**** MATERIAL FOR THE TASK

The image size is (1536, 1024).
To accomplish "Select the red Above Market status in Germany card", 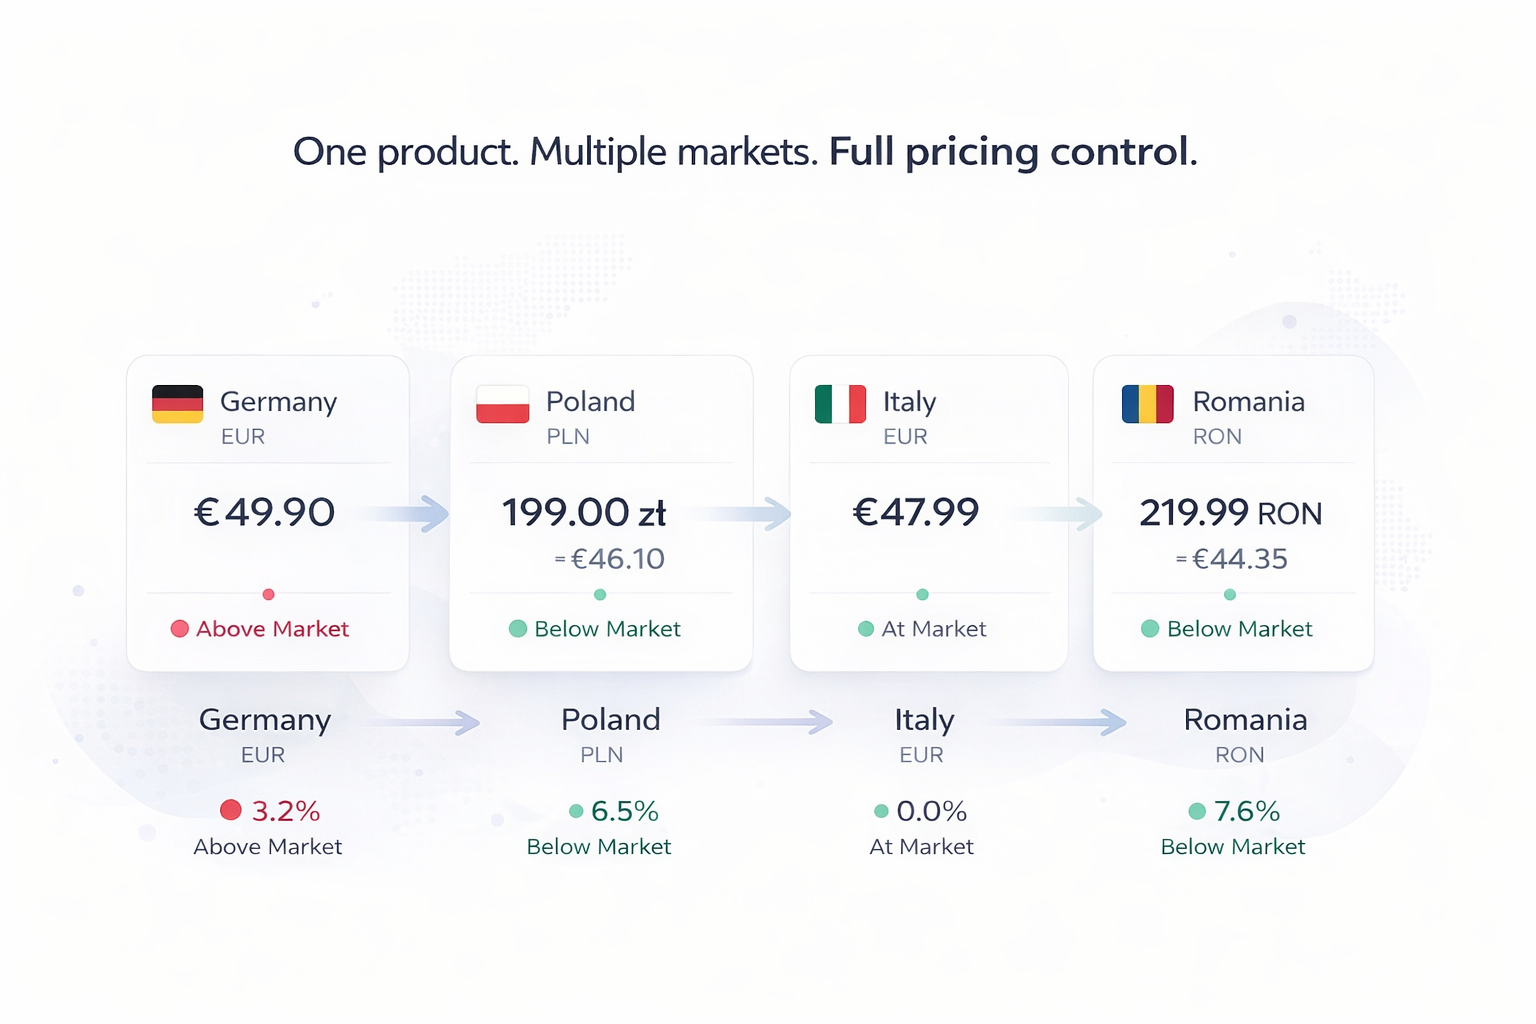I will pos(261,629).
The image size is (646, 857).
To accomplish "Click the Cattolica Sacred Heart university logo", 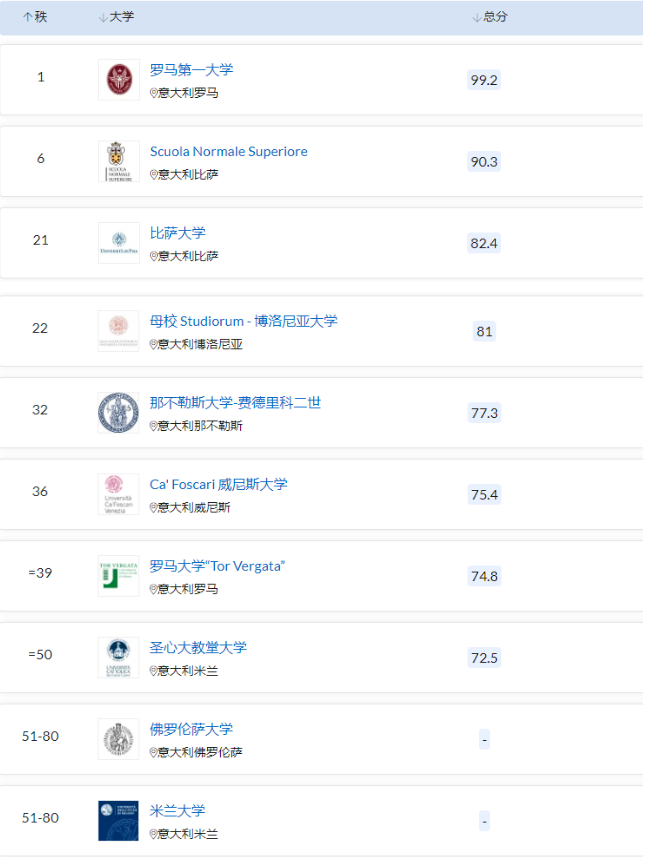I will [x=118, y=657].
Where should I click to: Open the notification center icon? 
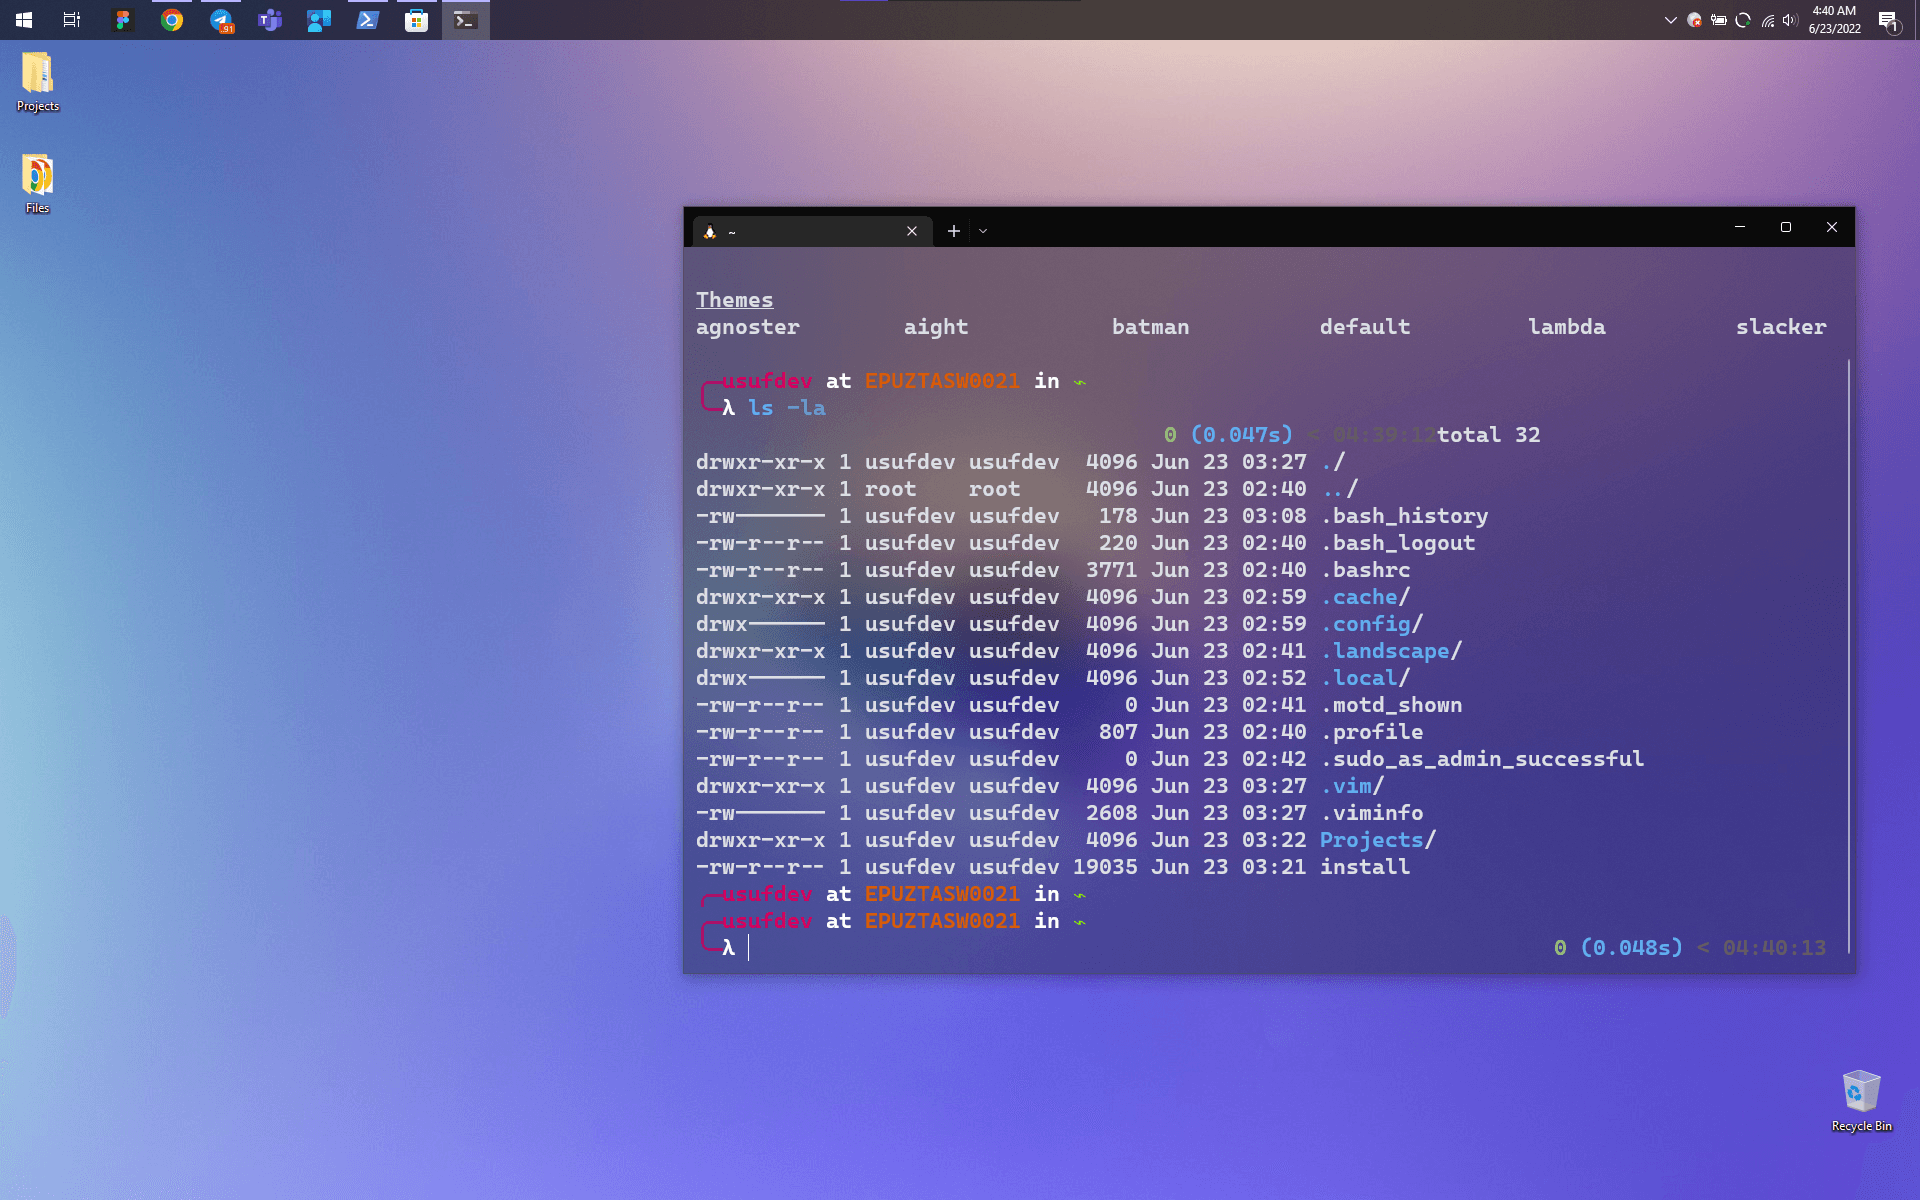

********

> [EXERCISE PROMPT] Count the lines in the rows above that contain the string "size", treating uppercase and lowercase as different. Give only the number.

> [EXPECTED ANSWER] 2